→ **Task requirements**
Could you retype the records, starting at the line that contains "The width and height of the screenshot is (967, 477)." and continuing through the last of the records, leaving the pictures out?

→ **Data to use**

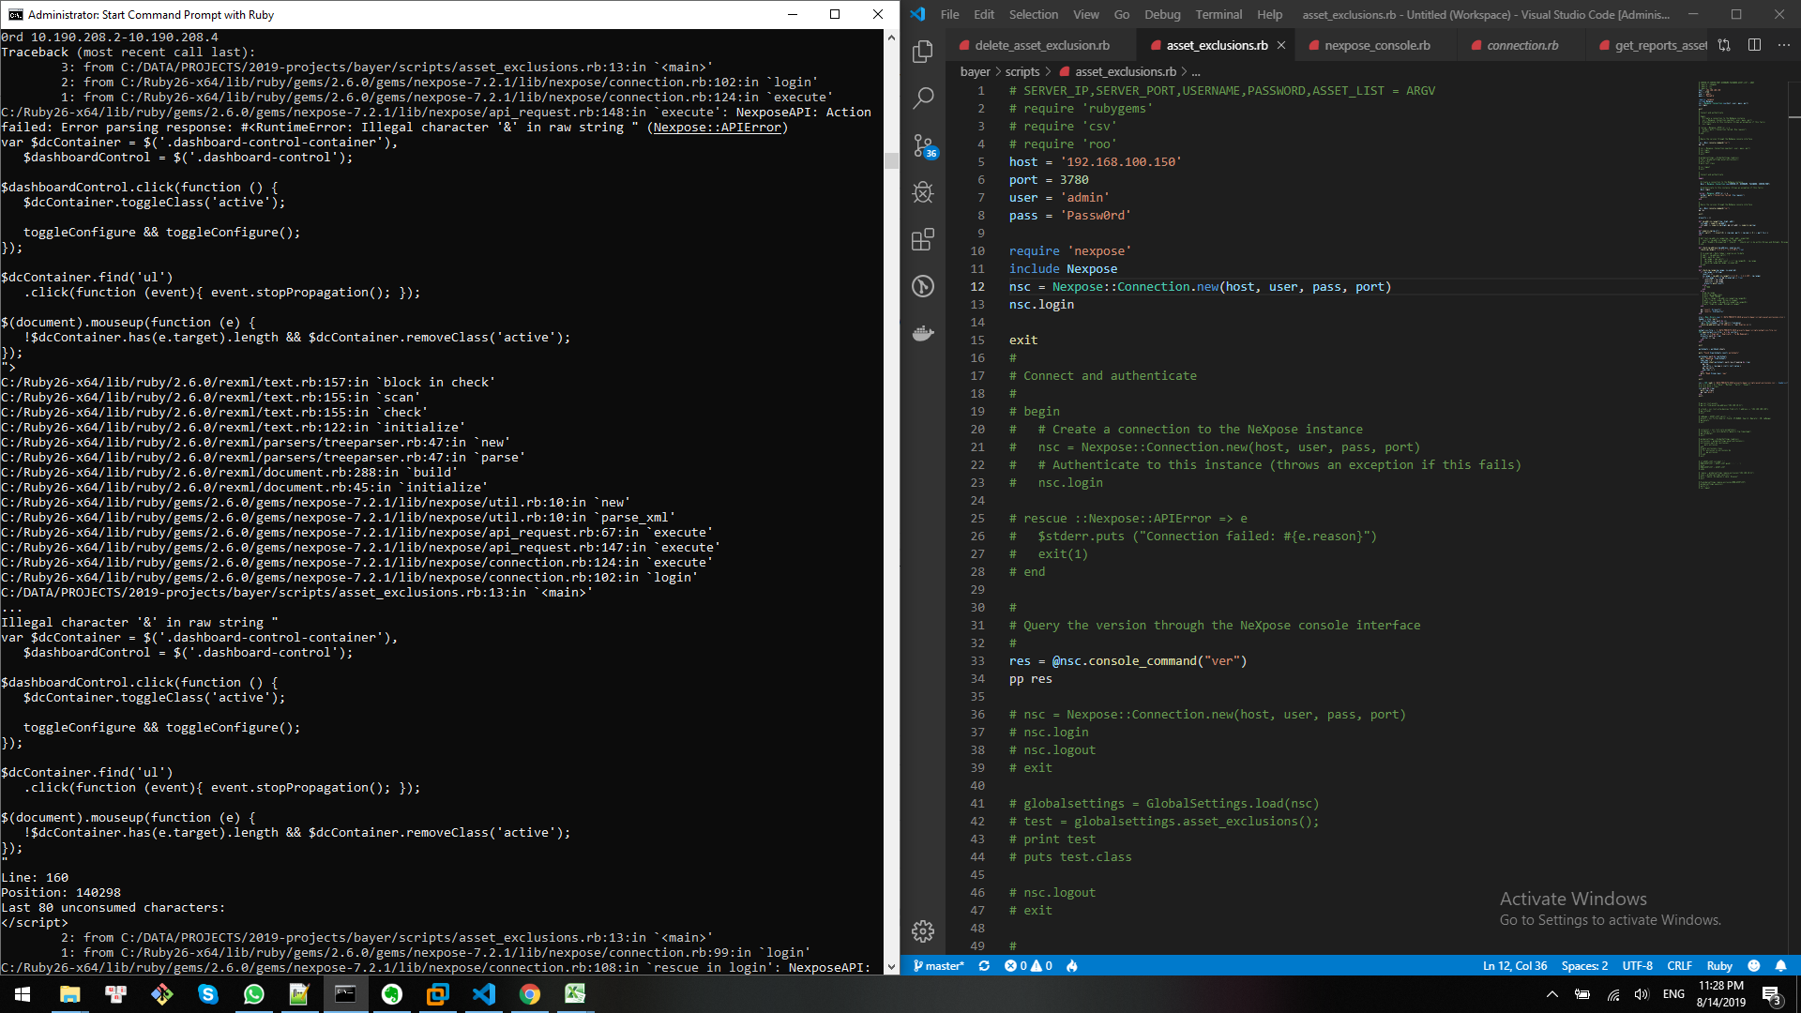This screenshot has width=1801, height=1013.
Task: Open the volume control slider
Action: coord(1642,995)
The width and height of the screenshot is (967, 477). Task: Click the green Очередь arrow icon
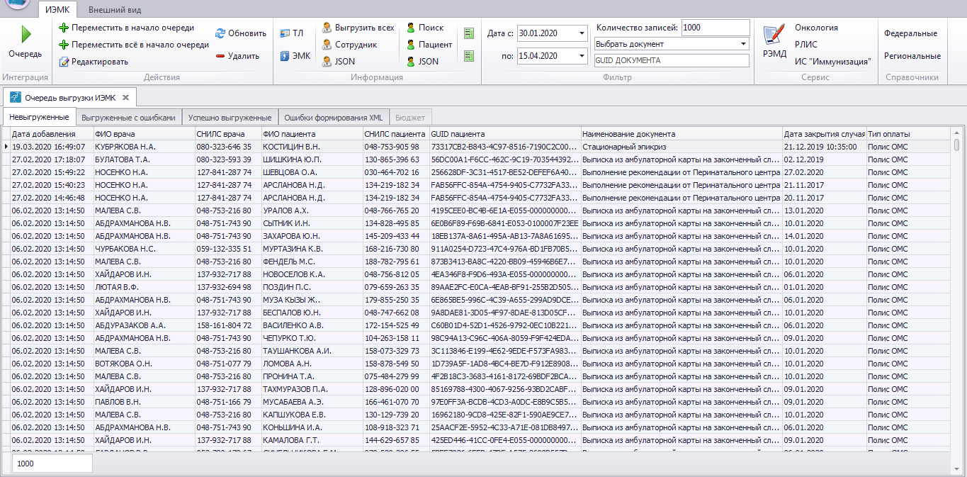pyautogui.click(x=26, y=34)
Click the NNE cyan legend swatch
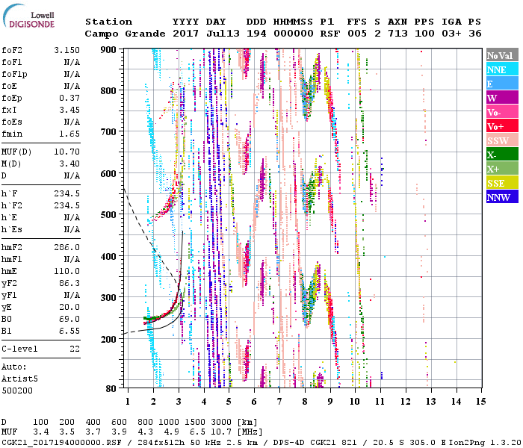The width and height of the screenshot is (523, 448). (x=500, y=69)
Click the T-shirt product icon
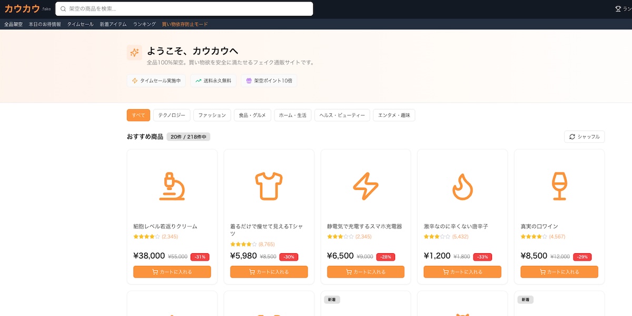 pyautogui.click(x=269, y=186)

→ **Final answer**
The width and height of the screenshot is (967, 477). Task: Click the green Очередь arrow icon
pyautogui.click(x=26, y=34)
Click the NNE cyan legend swatch
The width and height of the screenshot is (523, 448). (x=500, y=69)
Click the T-shirt product icon
 pyautogui.click(x=269, y=186)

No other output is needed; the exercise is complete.